“Un inasprimento delle sanzioni va nella direzione giusta, per accrescere una fedeltà fiscale che in Italia non esiste come negli altri grandi Paesi Ue. Serve maggior rigore ma aumentare le pene non basta: tutta la macchina fiscale deve essere resa più efficiente per evitare che gli accertatori si trovino a comunicare la notizia del reato alla Procura un anno prima della scadenza della prescrizione facendola finire di fatto nel nulla”. Antonio De Nicolo, Procuratore capo di Udine, accoglie favorevolmente il giro di vite sui reati tributari fatto dall’emendamento al ddl Anticorruzione presentato dai 5stelle e ribadisce le critiche alla revisione del sistema sanzionatorio varata nel 2015. “Con le soglie di imposta evasa fatte lievitare dal governo Renzi – sottolinea De Nicolo – le fattispecie di reato perseguibili si sono più che dimezzate vanificando centinaia di indagini”.
Con questa proposta andare in carcere sarà più facile?
Non è così automatico. L’inasprimento delle sanzioni penali dovrebbe rappresentare un deterrente, la fedeltà fiscale è un valore più che un obbligo che dovrebbe essere fortemente condiviso, anche se da noi è poco sentito. Se però non ci mettiamo poi in condizione di applicare la legge qualsiasi normativa rischia di fare la fine delle grida manzoniane che prevedevano pene durissime per tutto e per tutti ma che poi erano facili da evitare.
Che cosa manca per centrare l’obiettivo di una maggiore fedeltà fiscale anche nel nostro paese?
Intanto le nuove pene andrebbero raccordate con tutto il sistema sanzionatorio.
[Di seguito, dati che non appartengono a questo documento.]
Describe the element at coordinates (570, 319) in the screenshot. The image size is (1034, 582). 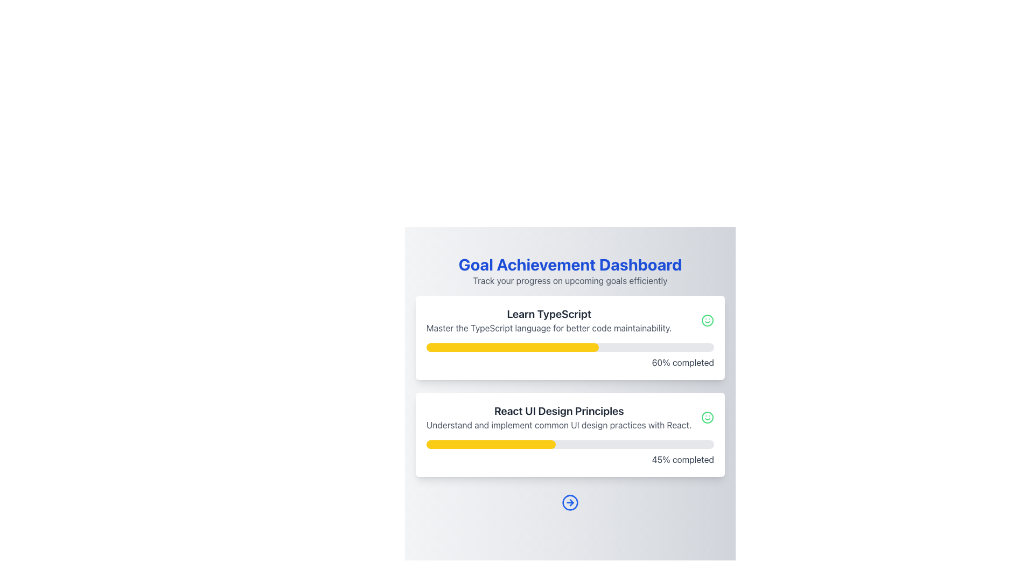
I see `text of the Text block containing 'Learn TypeScript' and 'Master the TypeScript language for better code maintainability.' located in the first card under 'Goal Achievement Dashboard'` at that location.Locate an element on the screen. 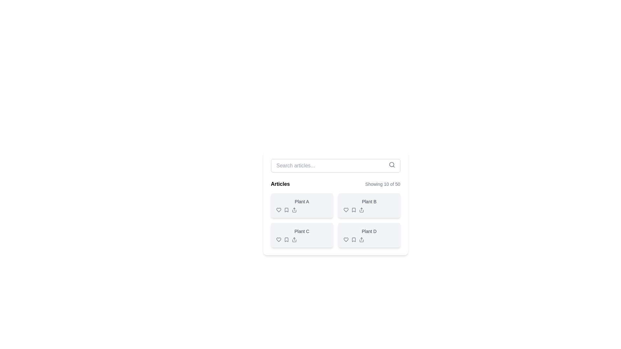 The image size is (621, 349). the informational text display that shows pagination details located next to the heading 'Articles' in the header section is located at coordinates (383, 184).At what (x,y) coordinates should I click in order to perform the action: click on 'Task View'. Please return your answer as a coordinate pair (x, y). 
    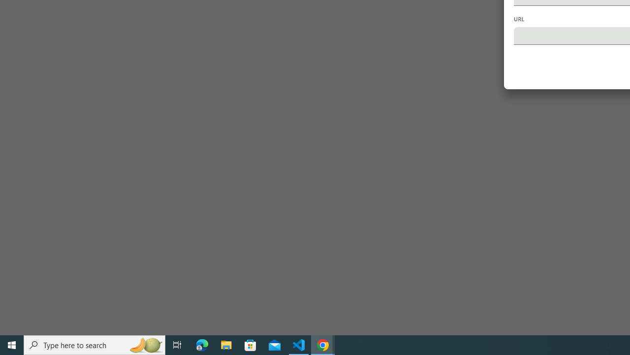
    Looking at the image, I should click on (177, 344).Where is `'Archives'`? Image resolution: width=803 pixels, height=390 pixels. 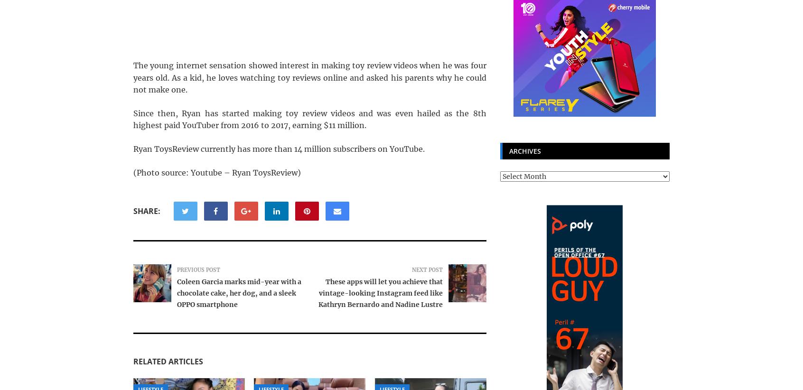 'Archives' is located at coordinates (524, 151).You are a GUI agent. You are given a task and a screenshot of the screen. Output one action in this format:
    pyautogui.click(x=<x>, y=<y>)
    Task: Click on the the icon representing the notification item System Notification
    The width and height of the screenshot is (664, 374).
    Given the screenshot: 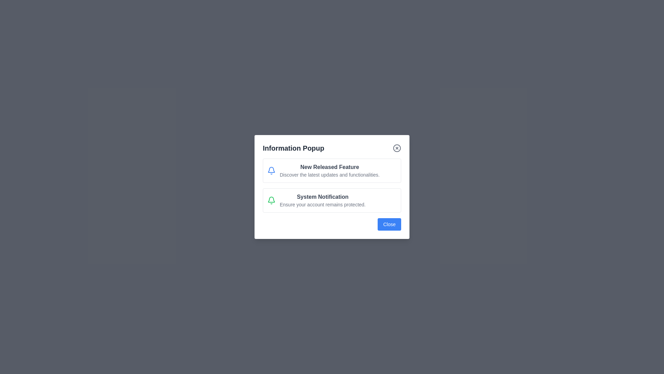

Si dovrebbe prima di tutto rispettare la differenza di gravità dei reati commessi e occorre tenere presente che la prospettiva di veder punito un reato con una condanna tra i 3 e i 5 anni di reclusione è più temibile per un incensurato che non la possibilità di vedersi comminare una pena che prevede un minimo e un massimo compreso tra uno e 8 anni, per la semplice ragione che i giudici tendono quasi sempre a uniformarsi alla sanzione minima, che per un incensurato vuole dire evitare la detenzione: la leva di efficacia della deterrenza penale si misura sui minimi e non sui massimi
Il principale deterrente per l’azione dei pm invece è la prescrizione…
Pochi procedimenti per reati tributari riescono ad arrivare a sentenza. Si impiega troppo tempo per individuare l’atto illecito penalmente perseguibile per la evidente sperequazione che esiste tra la massa dei contribuenti e le forze messe in campo dallo Stato per attivare controlli adeguati. Per questo i provvedimenti di questo genere vanno accompagnati con interventi per accrescere l’efficienza della macchina fiscale, potenziando il personale degli uffici tributari e aumentandone la capacità investigativa, altrimenti si rischia di vanificare la volontà del legislatore. Ma c’è anche un terzo aspetto che riguarda il sistema fiscale generale: la determinazione delle aliquote
La pressione fiscale è insostenibile?
È un formidabile ostacolo all’adesione dei contribuenti. Per questo la terza direttrice da seguire è una revisione delle aliquote fiscali: se superano il 50 o il 60%, la fedeltà fiscale diventa un miraggio. Si deve trovare un equilibrio che non costringa gli imprenditori che ci troviamo di fronte a dirci, ancora oggi, o pago le tasse o i dipendenti. Solo così potremmo permetterci di essere più severi a livello repressivo.